Das kleine Chaos

chaotische Geschichten

Das kleine Rentier, das nicht fliegen konnte 🦌

Es war einmal ein kleines Rentier namens Nori. Es lebte in einem weit entfernten Teil des Nordpols zusammen mit vielen anderen Rentieren, die jedes Jahr in der Weihnachtsnacht durch den Himmel flogen, um den Kindern ihre Geschenke zu bringen. Doch Nori war anders. Während die anderen Rentiere stolz ihre Flügel ausbreiteten und durch die kalte, klare Luft flogen, blieb Nori immer am Boden.

„Warum kannst du nicht fliegen, Nori?“ fragten die anderen Rentiere oft, wenn sie sie traurig am Waldrand stehen sahen. Nori seufzte und schüttelte den Kopf. „Ich weiß es nicht. Vielleicht fehlt mir etwas, was die anderen haben“, antwortete sie leise. Aber auch wenn sie nicht fliegen konnte, hatte Nori etwas Besonderes, das niemand sonst im ganzen Wald besaß.

Nori hatte die Gabe, Wünsche zu erfüllen – nicht nur die der Kinder, sondern auch die der Tiere im Wald. Diese Gabe hatte sie seit ihrer Geburt. Oft hatte sie beobachtet, wie andere Tiere mit ihren Wünschen zu ihr kamen: die Eule, die sich nach einem sichereren Schlafplatz sehnte, der Hase, der sich einen langen Wintervorrat wünschte oder der Igel, der ein warmes Zuhause brauchte. Nori hörte die Wünsche in den Herzen der Tiere und erfüllte sie auf magische Weise.

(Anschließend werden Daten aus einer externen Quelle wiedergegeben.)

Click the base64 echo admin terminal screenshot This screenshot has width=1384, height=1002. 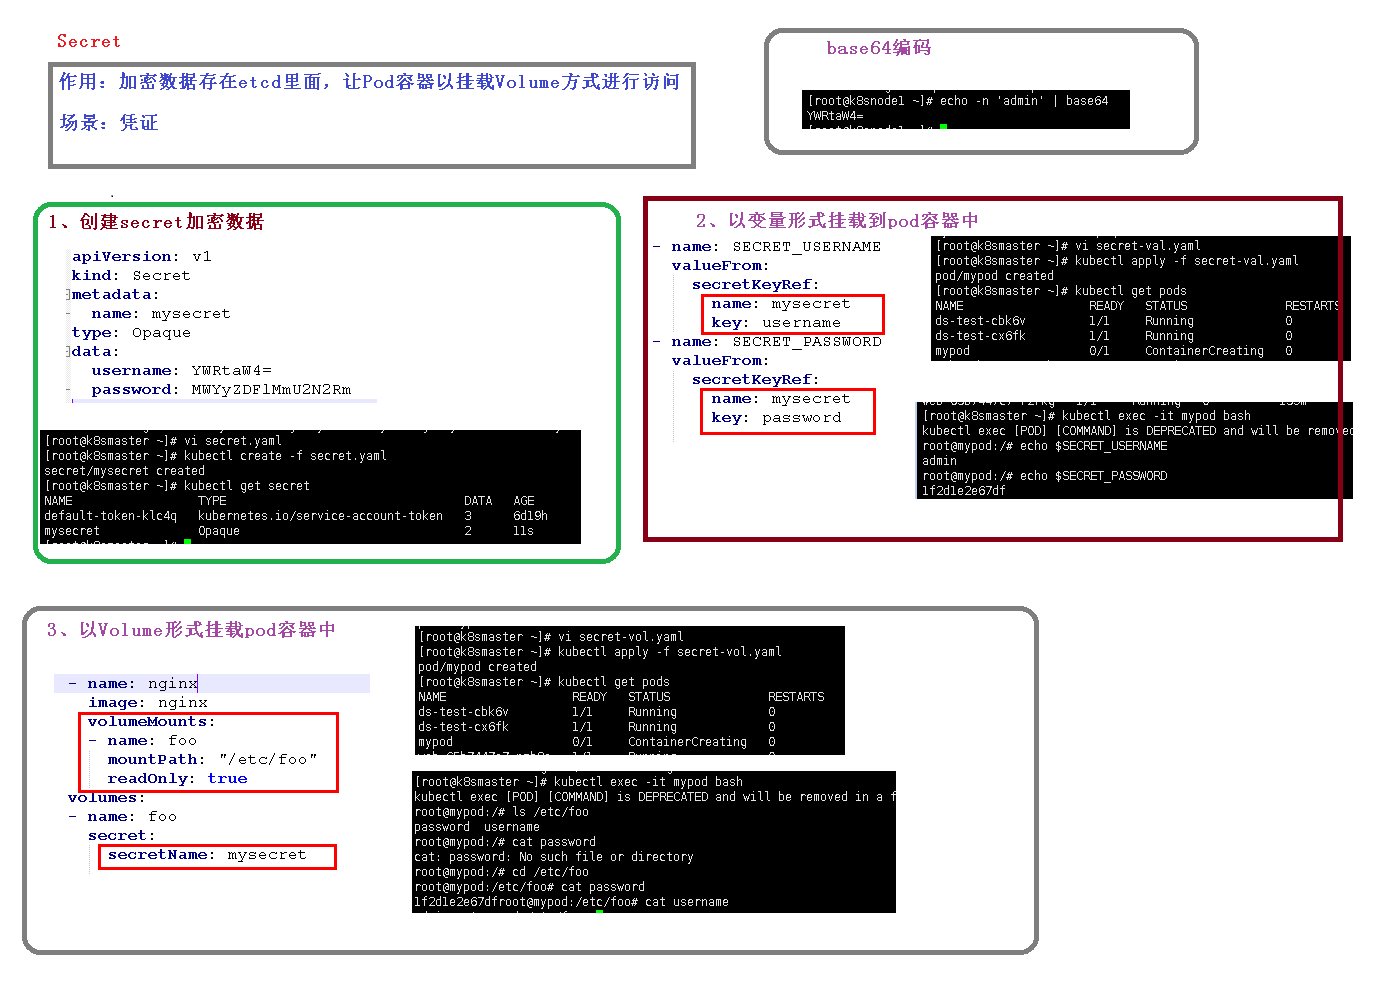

Doch in diesem Jahr, kurz vor Weihnachten, konnte Nori den Wunsch eines ganz besonderen Tieres nicht erfüllen. Es war der kleine Fuchs Felix, der zu ihr kam und mit traurigem Blick sagte: „Nori, ich wünsche mir nichts sehnlicher, als mit den anderen Rentieren durch die Nacht zu fliegen. Aber ich bin zu klein, ich habe nicht genug Kraft, um mich in die Lüfte zu erheben.“ Nori sah ihn mitfühlend an. Sie wusste, wie sehr sich der kleine Fuchs das wünschte.

„Felix, es tut mir leid, aber ich kann dir das Fliegen nicht beibringen. Aber vielleicht kann ich dir auf andere Weise helfen“, sagte Nori nachdenklich.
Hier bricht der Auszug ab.